O território tradicionalmente ocupado pelos Nambiquara pode ser dividido em três áreas geográficas.
A primeira é formada pela Chapada dos Parecis que corresponde à parte oriental do território Nambiquara. Esta região consiste em um planalto que é cortado pelo rio Juruena e seus afluentes: os rios Juína, Formiga, Camararé, Camararézinho, Nambiquara, Doze de Outubro e Iquê. A área é coberta por grandes extensões de savana. A floresta densa cobre apenas 5% da região. Os grupos que vivem neste local concebem todo o território ocupado pelos Nambiquara a partir da distinção entre áreas de savana (halósú) e áreas de floresta (sá’wentsú).

A região do Vale do Guaporé corresponde ao oeste do território Nambiquara, entre o limite do planalto acima mencionado e o rio Guaporé. Oitenta e cinco porcento da região é coberta por floresta. Na parte abaixo do planalto, a floresta é mais densa e o solo mais fértil. A floresta diminui à oeste, na direção do rio Guaporé, área que é composta por várzeas e planícies inundáveis. Em direção ao rio Guaporé, correm os rios Cabixi, Piolho, Galera e Sararé. Este último define o limite sul do território ocupado pelos Nambiquara. A região do rio Sararé é separada do restante do Vale do Guaporé pela Chapada de São Francisco Xavier. O rio Guaporé desemboca no rio Madeira, a noroeste.

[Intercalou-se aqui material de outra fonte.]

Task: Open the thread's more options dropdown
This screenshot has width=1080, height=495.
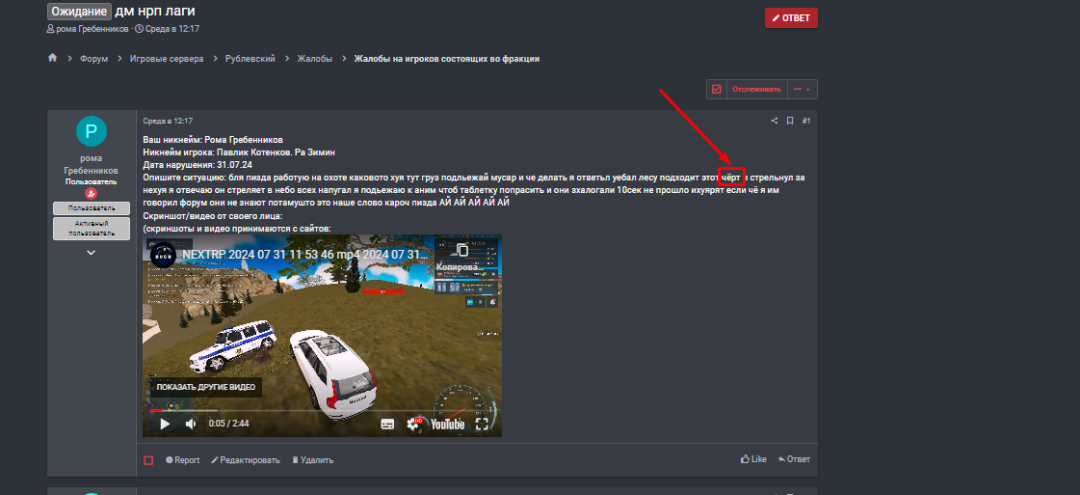Action: tap(802, 89)
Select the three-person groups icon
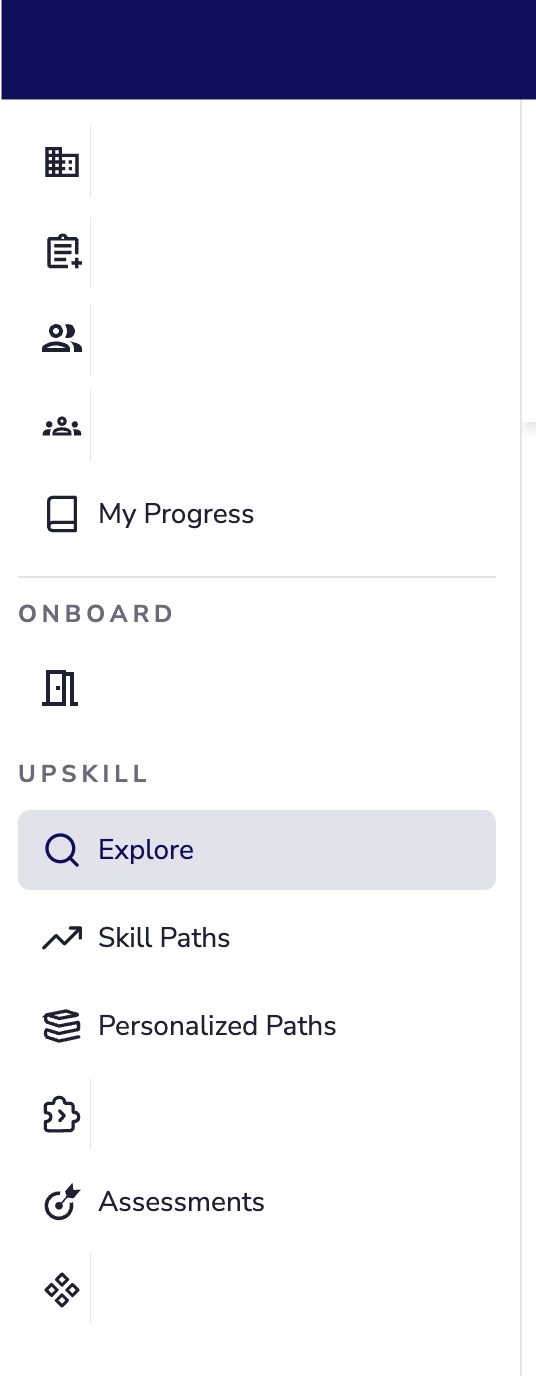This screenshot has width=536, height=1376. [62, 426]
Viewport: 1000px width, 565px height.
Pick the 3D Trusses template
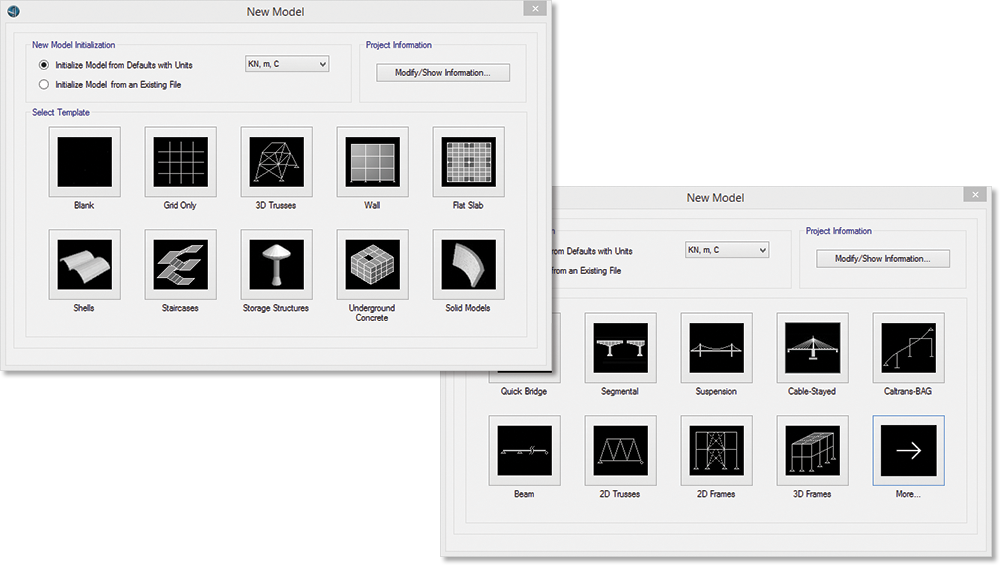(276, 162)
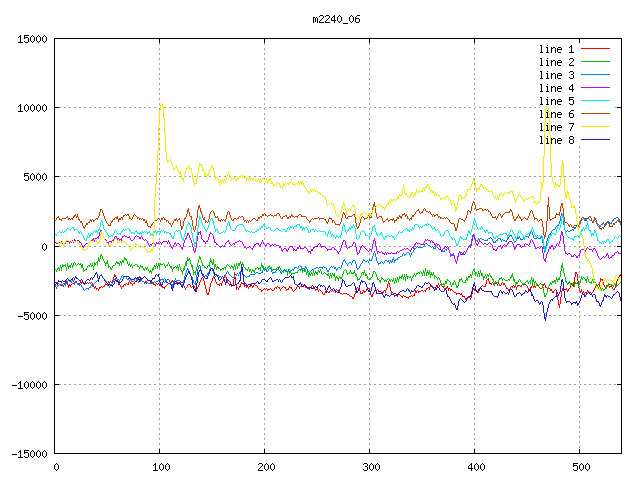Click the 300 x-axis tick label

click(x=370, y=467)
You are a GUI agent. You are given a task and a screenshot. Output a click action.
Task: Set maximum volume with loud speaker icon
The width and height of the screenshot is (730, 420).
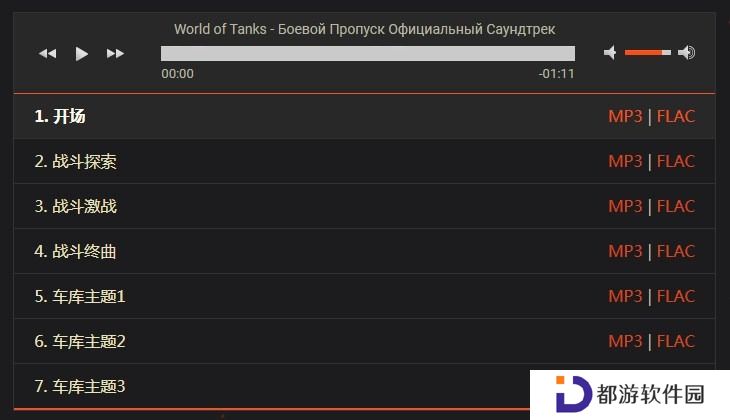(687, 53)
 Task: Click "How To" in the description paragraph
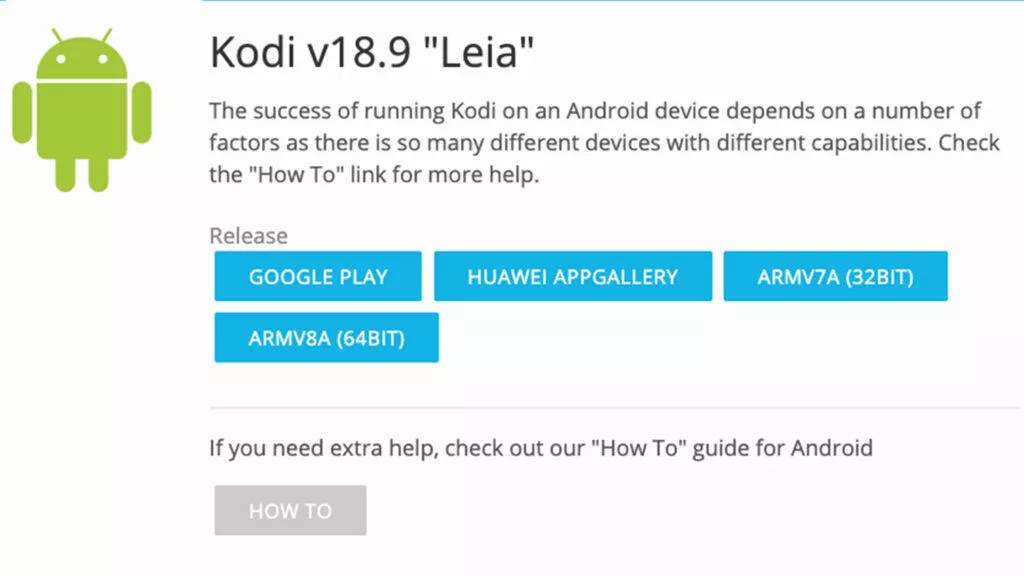coord(295,174)
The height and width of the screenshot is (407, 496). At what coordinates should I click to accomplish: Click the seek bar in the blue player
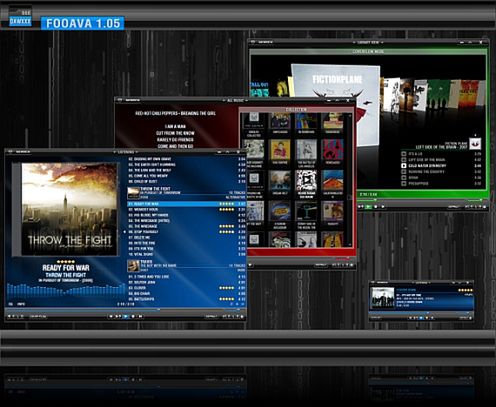pyautogui.click(x=126, y=310)
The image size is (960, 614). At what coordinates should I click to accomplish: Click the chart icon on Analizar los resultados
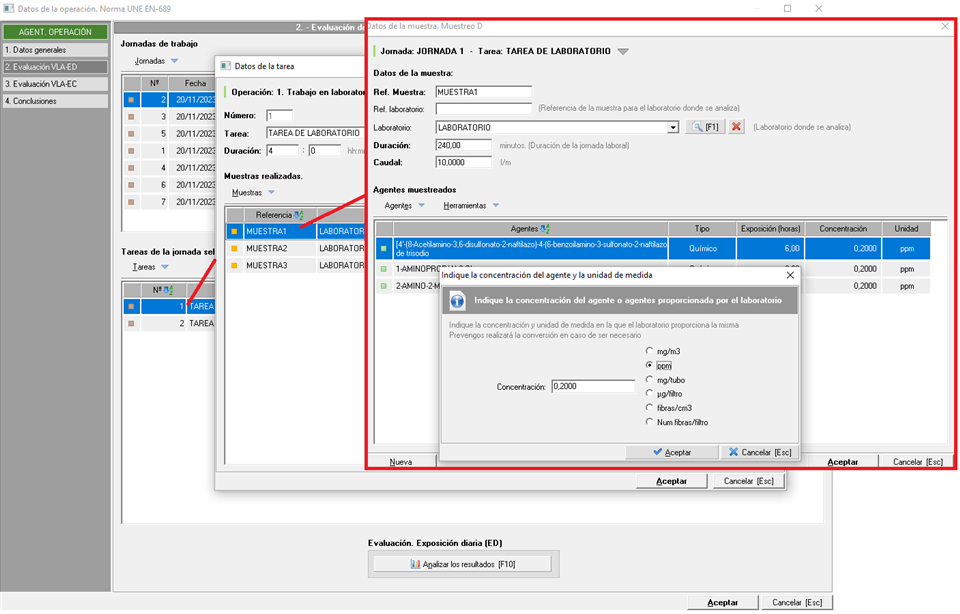pos(416,565)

No norte da área Nambiquara, as florestas cobrem a região ao longo dos rios Roosevelt e Ji-Paraná, assim como seus afluentes. Em todas as três regiões descritas, o clima é caracterizado por um período chuvoso entre setembro e março e um período seco
no restante do ano.

Os Nambiquara costumam se estabelecer nas regiões próximas às cabeceiras dos rios e, conforme observou Price (1972), os próprios limites do território Nambiquara tendem a estar relacionados aos limites de navegabilidade dos rios que o cortam. Este autor sugere, portanto, que a extensa área ocupada por esses grupos pode ter sido definida pelos obstáculos naturais que impediram a aproximação de índios ribeirinhos que usavam canoas, como os grupos Tupi.